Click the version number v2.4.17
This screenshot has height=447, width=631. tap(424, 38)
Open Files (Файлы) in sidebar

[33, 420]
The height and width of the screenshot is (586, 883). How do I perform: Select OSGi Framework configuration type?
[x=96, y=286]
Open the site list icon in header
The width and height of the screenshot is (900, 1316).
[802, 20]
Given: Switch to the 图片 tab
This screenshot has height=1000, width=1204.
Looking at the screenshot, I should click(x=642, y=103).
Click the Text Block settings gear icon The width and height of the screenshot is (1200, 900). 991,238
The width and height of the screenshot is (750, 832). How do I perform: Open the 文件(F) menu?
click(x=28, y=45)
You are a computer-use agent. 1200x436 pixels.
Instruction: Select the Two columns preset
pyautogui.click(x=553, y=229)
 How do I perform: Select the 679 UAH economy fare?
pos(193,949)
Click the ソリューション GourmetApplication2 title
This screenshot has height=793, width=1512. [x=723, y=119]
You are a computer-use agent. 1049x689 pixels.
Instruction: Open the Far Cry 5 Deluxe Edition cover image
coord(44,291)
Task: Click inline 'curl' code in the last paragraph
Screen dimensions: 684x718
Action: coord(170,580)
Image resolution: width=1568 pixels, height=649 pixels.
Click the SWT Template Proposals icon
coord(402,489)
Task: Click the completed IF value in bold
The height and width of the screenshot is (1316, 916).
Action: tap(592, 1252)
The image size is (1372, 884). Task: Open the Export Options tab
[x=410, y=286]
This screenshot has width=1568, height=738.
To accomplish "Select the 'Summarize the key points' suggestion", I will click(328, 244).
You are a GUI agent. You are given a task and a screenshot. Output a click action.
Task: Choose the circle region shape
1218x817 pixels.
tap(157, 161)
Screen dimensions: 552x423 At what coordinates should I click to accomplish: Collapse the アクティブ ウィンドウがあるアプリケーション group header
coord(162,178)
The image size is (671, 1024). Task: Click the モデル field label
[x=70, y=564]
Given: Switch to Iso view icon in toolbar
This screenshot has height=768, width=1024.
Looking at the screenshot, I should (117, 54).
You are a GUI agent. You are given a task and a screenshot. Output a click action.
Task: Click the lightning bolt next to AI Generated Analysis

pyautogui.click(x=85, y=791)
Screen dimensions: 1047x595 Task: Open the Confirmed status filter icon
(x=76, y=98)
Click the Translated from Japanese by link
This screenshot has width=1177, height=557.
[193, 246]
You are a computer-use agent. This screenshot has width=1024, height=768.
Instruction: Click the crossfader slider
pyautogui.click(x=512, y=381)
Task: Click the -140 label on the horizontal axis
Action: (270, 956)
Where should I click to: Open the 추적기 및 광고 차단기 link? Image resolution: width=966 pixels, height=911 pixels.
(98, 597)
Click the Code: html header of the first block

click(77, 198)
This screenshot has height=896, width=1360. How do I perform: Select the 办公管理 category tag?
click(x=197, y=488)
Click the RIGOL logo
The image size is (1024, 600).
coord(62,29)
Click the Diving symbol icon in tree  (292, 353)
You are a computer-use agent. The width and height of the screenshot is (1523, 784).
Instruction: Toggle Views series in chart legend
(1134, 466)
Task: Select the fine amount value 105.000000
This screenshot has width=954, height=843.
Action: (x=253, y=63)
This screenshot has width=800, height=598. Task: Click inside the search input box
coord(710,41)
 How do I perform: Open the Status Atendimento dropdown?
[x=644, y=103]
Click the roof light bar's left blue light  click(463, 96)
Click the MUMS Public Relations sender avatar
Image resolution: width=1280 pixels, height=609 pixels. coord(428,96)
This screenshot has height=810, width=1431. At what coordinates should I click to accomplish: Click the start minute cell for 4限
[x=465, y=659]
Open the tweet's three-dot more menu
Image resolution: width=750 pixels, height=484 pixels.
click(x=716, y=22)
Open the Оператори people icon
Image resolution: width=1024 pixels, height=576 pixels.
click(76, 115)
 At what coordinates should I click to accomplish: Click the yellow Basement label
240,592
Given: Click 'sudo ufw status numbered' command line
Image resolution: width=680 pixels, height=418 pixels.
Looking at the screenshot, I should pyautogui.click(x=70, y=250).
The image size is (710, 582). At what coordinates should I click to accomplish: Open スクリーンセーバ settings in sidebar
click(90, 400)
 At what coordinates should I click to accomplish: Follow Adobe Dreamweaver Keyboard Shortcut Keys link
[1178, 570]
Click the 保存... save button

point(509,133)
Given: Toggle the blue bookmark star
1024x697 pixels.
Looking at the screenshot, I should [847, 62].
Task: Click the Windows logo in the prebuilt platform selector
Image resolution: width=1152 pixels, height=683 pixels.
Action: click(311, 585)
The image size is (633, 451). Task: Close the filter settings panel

ABOUT THIS TASK:
Your answer must be the full listing, restated word for word.

EXERCISE RESULT:
Click the version number v2.4.17
This screenshot has height=447, width=631. tap(424, 38)
Open Files (Файлы) in sidebar

[33, 420]
The height and width of the screenshot is (586, 883). How do I perform: Select OSGi Framework configuration type?
[x=96, y=286]
Open the site list icon in header
The width and height of the screenshot is (900, 1316).
[802, 20]
Given: Switch to the 图片 tab
This screenshot has height=1000, width=1204.
Looking at the screenshot, I should click(x=642, y=103).
Click the Text Block settings gear icon The width and height of the screenshot is (1200, 900). 991,238
The width and height of the screenshot is (750, 832). How do I perform: Open the 文件(F) menu?
click(x=28, y=45)
You are a computer-use agent. 1200x436 pixels.
Instruction: Select the Two columns preset
pyautogui.click(x=553, y=229)
 How do I perform: Select the 679 UAH economy fare?
pos(193,949)
Click the ソリューション GourmetApplication2 title
This screenshot has height=793, width=1512. [x=723, y=119]
You are a computer-use agent. 1049x689 pixels.
Instruction: Open the Far Cry 5 Deluxe Edition cover image
coord(44,291)
Task: Click inline 'curl' code in the last paragraph
Screen dimensions: 684x718
Action: coord(170,580)
Image resolution: width=1568 pixels, height=649 pixels.
Click the SWT Template Proposals icon
coord(402,489)
Task: Click the completed IF value in bold
The height and width of the screenshot is (1316, 916).
Action: tap(592, 1252)
The image size is (1372, 884). Task: Open the Export Options tab
[x=410, y=286]
This screenshot has width=1568, height=738.
To accomplish "Select the 'Summarize the key points' suggestion", I will click(328, 244).
You are a GUI agent. You are given a task and a screenshot. Output a click action.
Task: Choose the circle region shape
1218x817 pixels.
tap(157, 161)
Screen dimensions: 552x423 At what coordinates should I click to accomplish: Collapse the アクティブ ウィンドウがあるアプリケーション group header
coord(162,178)
The image size is (671, 1024). Task: Click the モデル field label
[x=70, y=564]
Given: Switch to Iso view icon in toolbar
This screenshot has height=768, width=1024.
Looking at the screenshot, I should (117, 54).
You are a GUI agent. You are given a task and a screenshot. Output a click action.
Task: Click the lightning bolt next to AI Generated Analysis

pyautogui.click(x=85, y=791)
Screen dimensions: 1047x595 Task: Open the Confirmed status filter icon
(x=76, y=98)
Click the Translated from Japanese by link
This screenshot has width=1177, height=557.
[193, 246]
You are a computer-use agent. This screenshot has width=1024, height=768.
Instruction: Click the crossfader slider
pyautogui.click(x=512, y=381)
Task: Click the -140 label on the horizontal axis
Action: (270, 956)
Where should I click to: Open the 추적기 및 광고 차단기 link? Image resolution: width=966 pixels, height=911 pixels.
(98, 597)
Click the Code: html header of the first block

click(77, 198)
This screenshot has height=896, width=1360. How do I perform: Select the 办公管理 category tag?
click(x=197, y=488)
Click the RIGOL logo
The image size is (1024, 600).
coord(62,29)
Click the Diving symbol icon in tree  (292, 353)
You are a computer-use agent. The width and height of the screenshot is (1523, 784).
Instruction: Toggle Views series in chart legend
(1134, 466)
Task: Select the fine amount value 105.000000
This screenshot has width=954, height=843.
Action: (x=253, y=63)
This screenshot has width=800, height=598. Task: Click inside the search input box
coord(710,41)
 How do I perform: Open the Status Atendimento dropdown?
[x=644, y=103]
Click the roof light bar's left blue light  click(463, 96)
Click the MUMS Public Relations sender avatar
Image resolution: width=1280 pixels, height=609 pixels. coord(428,96)
This screenshot has height=810, width=1431. At what coordinates should I click to accomplish: Click the start minute cell for 4限
[x=465, y=659]
Open the tweet's three-dot more menu
Image resolution: width=750 pixels, height=484 pixels.
click(x=716, y=22)
Open the Оператори people icon
Image resolution: width=1024 pixels, height=576 pixels.
click(76, 115)
 At what coordinates should I click to accomplish: Click the yellow Basement label
240,592
Given: Click 'sudo ufw status numbered' command line
Image resolution: width=680 pixels, height=418 pixels.
Looking at the screenshot, I should pyautogui.click(x=70, y=250).
The image size is (710, 582). At what coordinates should I click to accomplish: Open スクリーンセーバ settings in sidebar
click(90, 400)
 At what coordinates should I click to accomplish: Follow Adobe Dreamweaver Keyboard Shortcut Keys link
[1178, 570]
Click the 保存... save button

point(509,133)
Given: Toggle the blue bookmark star
1024x697 pixels.
Looking at the screenshot, I should [847, 62].
Task: Click the Windows logo in the prebuilt platform selector
Image resolution: width=1152 pixels, height=683 pixels.
Action: click(311, 585)
The image size is (633, 451). Task: Close the filter settings panel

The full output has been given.